#### Description of the task
Gather each line of the entries below that includes "will".

#### Extracted records
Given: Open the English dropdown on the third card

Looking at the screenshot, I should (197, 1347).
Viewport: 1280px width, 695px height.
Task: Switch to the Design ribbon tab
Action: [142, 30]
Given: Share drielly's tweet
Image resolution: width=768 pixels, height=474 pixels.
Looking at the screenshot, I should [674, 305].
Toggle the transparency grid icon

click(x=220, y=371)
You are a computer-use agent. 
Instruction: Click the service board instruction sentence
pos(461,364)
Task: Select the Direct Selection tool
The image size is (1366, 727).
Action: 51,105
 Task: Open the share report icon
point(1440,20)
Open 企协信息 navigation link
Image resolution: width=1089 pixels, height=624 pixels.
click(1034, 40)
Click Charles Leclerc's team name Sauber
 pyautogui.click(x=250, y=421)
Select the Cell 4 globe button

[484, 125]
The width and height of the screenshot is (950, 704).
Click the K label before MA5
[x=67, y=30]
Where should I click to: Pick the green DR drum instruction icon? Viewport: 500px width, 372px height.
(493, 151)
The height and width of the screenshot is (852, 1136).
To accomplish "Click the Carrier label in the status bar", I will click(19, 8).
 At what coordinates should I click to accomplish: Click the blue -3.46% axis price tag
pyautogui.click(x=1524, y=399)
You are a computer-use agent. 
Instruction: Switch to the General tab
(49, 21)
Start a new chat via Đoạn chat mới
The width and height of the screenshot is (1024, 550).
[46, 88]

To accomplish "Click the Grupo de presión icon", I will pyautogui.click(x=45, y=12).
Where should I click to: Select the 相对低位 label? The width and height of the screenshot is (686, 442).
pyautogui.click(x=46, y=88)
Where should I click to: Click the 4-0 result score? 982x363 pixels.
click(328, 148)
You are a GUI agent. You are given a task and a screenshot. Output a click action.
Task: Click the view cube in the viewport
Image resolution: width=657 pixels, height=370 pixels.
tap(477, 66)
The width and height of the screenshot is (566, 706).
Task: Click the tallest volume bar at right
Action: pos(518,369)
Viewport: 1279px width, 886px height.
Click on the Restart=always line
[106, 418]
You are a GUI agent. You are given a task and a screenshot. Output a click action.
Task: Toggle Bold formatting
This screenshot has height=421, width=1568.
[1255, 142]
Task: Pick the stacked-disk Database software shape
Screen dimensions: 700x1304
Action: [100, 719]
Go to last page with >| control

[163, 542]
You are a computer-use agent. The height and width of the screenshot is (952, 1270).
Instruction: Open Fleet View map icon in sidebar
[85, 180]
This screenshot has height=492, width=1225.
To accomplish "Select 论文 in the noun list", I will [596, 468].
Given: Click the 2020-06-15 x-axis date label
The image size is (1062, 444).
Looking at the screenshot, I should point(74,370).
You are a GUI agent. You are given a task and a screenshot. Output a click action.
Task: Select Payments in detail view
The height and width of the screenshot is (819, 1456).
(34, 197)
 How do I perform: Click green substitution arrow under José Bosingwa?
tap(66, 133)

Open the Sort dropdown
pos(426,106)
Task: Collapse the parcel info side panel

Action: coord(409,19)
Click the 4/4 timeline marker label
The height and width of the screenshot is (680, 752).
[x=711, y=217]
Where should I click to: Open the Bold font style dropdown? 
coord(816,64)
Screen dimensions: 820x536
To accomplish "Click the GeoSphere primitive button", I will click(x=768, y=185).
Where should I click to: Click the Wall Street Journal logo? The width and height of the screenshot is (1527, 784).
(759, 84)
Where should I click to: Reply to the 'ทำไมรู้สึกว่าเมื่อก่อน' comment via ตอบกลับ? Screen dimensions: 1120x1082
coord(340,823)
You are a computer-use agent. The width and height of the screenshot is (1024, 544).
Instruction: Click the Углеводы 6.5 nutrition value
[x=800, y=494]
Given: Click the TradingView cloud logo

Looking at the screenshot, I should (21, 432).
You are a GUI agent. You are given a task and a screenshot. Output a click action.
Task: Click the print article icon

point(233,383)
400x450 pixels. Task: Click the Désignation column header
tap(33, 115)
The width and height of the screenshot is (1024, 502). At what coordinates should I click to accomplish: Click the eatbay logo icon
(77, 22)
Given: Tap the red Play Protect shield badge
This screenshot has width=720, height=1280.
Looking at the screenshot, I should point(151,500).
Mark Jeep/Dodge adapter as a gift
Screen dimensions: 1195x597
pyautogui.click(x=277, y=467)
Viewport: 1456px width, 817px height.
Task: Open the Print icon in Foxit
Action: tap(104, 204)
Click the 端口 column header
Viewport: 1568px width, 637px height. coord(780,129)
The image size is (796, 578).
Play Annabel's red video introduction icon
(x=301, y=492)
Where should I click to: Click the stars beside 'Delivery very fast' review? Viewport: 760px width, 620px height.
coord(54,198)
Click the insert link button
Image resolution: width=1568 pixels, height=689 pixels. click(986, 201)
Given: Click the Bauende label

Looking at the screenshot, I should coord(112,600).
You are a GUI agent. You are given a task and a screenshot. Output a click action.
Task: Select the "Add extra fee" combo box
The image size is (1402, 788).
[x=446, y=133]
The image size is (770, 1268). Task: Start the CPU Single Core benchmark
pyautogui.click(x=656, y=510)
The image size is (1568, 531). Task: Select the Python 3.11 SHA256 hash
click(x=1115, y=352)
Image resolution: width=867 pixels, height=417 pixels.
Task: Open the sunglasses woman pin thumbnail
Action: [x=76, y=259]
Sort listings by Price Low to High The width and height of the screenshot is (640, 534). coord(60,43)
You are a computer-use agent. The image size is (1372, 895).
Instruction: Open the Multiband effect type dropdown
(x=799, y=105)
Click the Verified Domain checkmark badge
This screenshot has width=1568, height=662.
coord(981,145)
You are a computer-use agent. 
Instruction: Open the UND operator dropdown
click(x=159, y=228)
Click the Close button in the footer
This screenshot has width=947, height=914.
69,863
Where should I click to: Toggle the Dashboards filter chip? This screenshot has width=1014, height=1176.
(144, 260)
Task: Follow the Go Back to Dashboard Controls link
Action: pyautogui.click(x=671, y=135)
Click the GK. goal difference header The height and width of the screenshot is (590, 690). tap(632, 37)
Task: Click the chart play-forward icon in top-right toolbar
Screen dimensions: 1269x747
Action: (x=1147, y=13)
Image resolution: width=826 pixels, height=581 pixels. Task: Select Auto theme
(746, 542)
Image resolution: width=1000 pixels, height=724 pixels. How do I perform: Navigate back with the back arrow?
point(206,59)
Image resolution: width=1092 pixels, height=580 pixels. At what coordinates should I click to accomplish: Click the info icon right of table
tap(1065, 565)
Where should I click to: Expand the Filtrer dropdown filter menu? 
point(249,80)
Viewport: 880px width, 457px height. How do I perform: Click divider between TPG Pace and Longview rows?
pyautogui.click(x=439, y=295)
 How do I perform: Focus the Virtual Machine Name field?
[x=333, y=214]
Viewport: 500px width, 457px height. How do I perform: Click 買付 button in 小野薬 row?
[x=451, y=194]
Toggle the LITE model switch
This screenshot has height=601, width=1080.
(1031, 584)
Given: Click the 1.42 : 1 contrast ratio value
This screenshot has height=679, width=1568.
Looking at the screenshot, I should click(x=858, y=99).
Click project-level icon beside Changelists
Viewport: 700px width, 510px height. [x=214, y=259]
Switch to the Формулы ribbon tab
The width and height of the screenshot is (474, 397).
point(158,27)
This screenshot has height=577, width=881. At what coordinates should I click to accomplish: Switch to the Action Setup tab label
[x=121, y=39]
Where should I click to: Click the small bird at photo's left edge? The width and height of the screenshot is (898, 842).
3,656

#### Result for this task
To accomplish "Click the Carrier label in the status bar", I will click(19, 8).
To accomplish "Click the Grupo de presión icon", I will pyautogui.click(x=45, y=12).
To accomplish "Select 论文 in the noun list", I will [596, 468].
To accomplish "Click the GeoSphere primitive button", I will click(x=768, y=185).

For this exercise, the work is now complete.